S6：在S5中的第二链cDNA处理完成后，分别对第二链cDNA做λ噬菌体包装反应，然后测定每个包装后文库的滴度，从上面三个连接重组反应将获得2*10⁶-5*10⁶单克隆，未扩增的第二链cDNA文库在1-4摄氏度的条件下保存12-18天，即构建完成均一化全长cDNA文库。

2.根据权利要求1所述的一种高效快速的均一化全长cDNA文库构建方法，其特征在于：在S4中的在合成第二链cDNA时，需要进行三次的利用PCR仪合成并扩增第二链cDNA，以保证第二链cDNA的准确度。
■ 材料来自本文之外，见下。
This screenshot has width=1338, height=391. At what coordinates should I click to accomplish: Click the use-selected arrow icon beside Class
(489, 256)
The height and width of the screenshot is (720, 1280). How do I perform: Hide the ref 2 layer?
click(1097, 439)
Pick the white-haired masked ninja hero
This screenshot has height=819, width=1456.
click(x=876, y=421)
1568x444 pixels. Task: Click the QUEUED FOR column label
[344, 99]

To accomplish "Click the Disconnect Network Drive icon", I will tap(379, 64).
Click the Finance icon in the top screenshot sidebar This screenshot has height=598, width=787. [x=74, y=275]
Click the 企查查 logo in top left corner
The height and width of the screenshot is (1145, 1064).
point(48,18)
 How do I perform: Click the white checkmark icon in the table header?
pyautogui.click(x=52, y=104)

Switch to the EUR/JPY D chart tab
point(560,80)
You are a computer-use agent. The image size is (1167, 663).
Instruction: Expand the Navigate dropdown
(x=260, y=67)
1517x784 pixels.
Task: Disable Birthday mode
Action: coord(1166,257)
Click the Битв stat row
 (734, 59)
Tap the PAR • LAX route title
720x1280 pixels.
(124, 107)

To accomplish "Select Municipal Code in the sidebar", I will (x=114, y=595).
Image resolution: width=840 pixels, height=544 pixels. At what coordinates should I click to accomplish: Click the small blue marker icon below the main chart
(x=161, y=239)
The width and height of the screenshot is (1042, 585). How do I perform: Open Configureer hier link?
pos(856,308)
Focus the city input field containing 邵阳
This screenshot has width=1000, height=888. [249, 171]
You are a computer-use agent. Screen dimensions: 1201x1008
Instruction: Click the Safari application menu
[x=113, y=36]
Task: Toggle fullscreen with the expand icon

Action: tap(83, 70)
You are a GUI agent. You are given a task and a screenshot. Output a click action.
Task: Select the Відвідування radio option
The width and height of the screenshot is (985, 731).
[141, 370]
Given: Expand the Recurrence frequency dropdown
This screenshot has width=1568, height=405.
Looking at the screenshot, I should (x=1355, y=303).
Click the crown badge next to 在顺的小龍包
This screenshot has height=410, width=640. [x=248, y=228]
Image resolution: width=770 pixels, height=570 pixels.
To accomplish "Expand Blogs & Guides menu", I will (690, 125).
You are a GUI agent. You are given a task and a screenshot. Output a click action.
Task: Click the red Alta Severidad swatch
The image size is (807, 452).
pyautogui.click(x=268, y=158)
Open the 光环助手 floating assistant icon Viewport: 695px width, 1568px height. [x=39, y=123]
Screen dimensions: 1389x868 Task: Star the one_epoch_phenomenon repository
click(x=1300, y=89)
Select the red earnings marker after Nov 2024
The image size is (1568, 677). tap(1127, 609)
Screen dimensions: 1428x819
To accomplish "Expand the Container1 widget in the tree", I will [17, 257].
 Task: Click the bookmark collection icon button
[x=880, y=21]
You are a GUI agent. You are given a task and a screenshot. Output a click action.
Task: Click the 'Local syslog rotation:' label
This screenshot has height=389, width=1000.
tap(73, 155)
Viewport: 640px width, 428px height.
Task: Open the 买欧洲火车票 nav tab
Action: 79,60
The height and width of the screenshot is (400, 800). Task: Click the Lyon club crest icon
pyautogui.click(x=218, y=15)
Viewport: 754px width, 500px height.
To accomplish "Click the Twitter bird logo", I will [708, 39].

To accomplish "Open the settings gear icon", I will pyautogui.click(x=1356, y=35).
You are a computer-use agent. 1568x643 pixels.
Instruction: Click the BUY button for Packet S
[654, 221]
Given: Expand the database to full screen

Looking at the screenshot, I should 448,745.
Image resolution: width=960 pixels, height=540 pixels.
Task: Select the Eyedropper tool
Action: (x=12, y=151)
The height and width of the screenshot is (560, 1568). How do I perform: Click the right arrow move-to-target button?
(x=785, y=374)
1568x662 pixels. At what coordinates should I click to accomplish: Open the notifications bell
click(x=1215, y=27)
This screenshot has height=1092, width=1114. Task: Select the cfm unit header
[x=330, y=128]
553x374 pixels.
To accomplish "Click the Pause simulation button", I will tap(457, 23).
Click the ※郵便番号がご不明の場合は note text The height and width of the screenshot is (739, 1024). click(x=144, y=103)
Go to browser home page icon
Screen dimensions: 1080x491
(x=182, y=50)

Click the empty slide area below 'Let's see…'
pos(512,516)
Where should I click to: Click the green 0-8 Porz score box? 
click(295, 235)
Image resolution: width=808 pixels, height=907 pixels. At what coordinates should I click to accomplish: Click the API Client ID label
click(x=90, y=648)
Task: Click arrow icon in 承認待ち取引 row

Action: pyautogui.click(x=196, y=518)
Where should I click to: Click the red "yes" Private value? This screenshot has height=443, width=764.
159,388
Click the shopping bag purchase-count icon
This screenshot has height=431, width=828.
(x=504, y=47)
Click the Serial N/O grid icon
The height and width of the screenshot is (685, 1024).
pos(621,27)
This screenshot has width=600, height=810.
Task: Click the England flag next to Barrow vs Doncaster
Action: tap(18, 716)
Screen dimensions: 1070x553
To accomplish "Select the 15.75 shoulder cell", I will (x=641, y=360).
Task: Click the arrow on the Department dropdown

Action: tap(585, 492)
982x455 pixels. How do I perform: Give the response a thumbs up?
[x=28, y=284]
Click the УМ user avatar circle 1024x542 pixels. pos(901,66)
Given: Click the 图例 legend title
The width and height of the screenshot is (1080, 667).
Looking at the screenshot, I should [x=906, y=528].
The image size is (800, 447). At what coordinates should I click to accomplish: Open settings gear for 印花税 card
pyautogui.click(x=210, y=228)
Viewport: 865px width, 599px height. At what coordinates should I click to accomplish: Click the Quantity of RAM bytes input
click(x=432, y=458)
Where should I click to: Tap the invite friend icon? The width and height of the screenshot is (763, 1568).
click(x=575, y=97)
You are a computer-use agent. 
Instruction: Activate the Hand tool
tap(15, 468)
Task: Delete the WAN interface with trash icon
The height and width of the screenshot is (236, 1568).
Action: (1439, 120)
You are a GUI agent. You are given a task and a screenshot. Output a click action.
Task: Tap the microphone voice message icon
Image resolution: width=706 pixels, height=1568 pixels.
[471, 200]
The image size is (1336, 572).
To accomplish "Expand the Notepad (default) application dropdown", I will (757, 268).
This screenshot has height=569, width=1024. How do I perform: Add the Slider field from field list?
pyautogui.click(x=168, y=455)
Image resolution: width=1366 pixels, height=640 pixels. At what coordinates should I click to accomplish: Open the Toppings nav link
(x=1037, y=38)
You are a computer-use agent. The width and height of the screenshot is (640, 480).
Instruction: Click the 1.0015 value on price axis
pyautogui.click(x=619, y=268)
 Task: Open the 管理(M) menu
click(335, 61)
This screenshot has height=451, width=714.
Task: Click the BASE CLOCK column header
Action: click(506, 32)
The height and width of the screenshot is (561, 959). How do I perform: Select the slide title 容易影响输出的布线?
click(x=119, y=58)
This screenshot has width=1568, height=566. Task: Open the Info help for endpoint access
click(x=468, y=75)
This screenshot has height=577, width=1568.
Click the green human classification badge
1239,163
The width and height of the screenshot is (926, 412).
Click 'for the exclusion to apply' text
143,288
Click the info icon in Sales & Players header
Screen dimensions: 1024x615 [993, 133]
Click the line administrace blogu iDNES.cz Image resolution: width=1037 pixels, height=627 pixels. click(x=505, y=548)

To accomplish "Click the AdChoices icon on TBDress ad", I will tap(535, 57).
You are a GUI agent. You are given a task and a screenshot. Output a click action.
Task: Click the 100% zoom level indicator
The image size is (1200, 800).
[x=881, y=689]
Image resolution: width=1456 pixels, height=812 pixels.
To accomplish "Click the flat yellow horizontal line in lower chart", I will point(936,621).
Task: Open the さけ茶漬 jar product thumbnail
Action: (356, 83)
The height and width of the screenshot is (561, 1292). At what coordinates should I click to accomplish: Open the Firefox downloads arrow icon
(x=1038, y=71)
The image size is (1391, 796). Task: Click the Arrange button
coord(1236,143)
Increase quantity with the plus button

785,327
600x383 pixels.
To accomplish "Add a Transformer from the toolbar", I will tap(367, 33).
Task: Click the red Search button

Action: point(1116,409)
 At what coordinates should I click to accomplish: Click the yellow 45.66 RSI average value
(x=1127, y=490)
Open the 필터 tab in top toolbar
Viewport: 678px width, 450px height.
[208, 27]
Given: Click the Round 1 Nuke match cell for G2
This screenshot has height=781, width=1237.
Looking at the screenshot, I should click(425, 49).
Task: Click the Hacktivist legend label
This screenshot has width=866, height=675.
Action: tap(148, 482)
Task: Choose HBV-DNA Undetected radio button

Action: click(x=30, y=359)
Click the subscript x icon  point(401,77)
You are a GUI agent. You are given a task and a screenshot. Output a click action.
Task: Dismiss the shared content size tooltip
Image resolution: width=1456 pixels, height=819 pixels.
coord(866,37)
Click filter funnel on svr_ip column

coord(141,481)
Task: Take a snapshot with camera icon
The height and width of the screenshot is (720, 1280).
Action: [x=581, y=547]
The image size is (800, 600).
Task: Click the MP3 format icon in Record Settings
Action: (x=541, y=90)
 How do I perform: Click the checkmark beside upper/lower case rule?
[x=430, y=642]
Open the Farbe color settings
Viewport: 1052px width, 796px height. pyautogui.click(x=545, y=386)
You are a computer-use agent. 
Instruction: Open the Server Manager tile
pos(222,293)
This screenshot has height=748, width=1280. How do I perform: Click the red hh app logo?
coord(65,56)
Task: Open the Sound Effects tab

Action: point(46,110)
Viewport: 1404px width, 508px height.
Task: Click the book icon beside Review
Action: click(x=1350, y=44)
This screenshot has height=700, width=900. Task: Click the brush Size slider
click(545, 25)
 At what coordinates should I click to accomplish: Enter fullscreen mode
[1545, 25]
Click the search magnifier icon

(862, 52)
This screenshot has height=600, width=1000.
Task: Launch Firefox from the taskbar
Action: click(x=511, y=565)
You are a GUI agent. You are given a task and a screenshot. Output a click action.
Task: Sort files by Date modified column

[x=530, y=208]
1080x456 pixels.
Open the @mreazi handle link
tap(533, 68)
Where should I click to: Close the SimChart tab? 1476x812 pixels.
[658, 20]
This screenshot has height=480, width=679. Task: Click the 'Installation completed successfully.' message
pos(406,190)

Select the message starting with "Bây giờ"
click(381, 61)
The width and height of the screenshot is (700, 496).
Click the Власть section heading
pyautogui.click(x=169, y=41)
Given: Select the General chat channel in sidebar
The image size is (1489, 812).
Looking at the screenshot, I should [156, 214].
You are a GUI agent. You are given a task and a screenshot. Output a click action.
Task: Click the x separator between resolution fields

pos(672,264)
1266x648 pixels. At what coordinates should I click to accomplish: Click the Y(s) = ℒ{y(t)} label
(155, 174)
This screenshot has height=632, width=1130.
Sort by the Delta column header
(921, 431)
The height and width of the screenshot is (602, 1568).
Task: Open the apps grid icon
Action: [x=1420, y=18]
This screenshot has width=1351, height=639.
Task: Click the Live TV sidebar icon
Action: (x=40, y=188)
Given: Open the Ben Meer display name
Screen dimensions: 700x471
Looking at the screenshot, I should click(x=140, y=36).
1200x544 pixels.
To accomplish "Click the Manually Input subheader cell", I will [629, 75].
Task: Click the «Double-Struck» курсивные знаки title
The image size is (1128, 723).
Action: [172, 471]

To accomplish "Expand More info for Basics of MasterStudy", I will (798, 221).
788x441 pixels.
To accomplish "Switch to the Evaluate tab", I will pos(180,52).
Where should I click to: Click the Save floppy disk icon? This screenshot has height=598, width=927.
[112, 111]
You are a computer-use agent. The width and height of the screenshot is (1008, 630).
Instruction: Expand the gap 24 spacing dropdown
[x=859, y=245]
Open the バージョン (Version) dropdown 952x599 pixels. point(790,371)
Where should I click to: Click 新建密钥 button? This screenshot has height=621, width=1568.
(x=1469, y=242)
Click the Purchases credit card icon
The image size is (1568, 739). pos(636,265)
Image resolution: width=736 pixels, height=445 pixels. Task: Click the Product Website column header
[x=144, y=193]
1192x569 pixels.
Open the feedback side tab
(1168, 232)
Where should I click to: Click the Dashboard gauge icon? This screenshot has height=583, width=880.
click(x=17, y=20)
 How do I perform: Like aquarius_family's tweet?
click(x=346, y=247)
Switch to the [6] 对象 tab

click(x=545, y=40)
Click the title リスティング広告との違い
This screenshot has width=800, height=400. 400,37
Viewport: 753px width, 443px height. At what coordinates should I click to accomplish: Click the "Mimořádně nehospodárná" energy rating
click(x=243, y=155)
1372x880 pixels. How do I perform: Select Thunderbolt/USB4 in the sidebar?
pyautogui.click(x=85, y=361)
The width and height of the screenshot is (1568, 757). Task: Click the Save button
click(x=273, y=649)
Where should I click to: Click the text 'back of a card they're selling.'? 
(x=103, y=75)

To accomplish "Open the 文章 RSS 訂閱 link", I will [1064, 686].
3.根据权利要求1所述的一种高效快速的均一化全长cDNA文库构建方法，其特征在于：在S6中，如果获得的克隆数少于2*10⁶，重复上面的连接操作，并检查样品的浓度体积以及cDNA的用量。

4.根据权利要求1所述的一种高效快速的均一化全长cDNA文库构建方法，其特征在于：所述的PCR引物具体为：

引物序列P1：ACACGATGCAATGACATATG,

引物序列P2：ACTGATACGGAGACGATAGA。

5.根据权利要求1所述的一种高效快速的均一化全长cDNA文库构建方法，其特征在于：所述的寡核苷酸引物具体为：

引物序列P1：ACGTATGCACTGACATATA,

引物序列P2：AGTCTACGCTGACGATAGG。

6.根据权利要求1所述的一种高效快速的均一化全长cDNA文库构建方法，其特征在于：所述的锚定引物具体为：

引物序列P1：ACGTACGTACCGACTGATC,

引物序列P2：AGTCTCGGCTAACGATACG，

引物序列P3：AGCTCTAGCTCGAGTAGAG。